[Problem description] Copy each line below that contains "agent".

[Exercise data]
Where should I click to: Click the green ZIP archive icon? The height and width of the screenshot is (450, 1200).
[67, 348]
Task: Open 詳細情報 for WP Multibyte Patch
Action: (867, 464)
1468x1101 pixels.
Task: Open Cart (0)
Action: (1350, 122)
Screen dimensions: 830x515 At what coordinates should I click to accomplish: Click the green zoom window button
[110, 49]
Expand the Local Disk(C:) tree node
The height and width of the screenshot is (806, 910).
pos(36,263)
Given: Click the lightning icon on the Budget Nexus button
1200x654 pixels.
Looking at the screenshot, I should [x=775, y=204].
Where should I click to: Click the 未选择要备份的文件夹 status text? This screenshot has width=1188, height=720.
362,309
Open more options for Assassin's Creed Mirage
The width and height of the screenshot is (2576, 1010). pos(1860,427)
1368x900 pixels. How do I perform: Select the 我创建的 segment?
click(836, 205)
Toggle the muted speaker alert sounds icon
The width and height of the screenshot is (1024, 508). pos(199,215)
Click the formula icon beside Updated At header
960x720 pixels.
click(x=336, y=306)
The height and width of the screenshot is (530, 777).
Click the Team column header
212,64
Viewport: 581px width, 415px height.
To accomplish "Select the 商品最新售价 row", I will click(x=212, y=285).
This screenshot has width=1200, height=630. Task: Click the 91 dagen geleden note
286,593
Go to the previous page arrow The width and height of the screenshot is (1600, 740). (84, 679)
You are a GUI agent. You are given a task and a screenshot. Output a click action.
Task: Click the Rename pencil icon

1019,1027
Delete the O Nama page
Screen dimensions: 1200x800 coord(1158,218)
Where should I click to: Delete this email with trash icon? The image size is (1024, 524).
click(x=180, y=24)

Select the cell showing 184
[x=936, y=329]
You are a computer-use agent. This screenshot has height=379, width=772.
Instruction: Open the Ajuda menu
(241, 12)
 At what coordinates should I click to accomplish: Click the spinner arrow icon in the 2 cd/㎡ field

[Response to this exercise]
You are a GUI agent. You are given a task and a screenshot. Output a click action.
You are a computer-use agent. This screenshot has height=379, width=772.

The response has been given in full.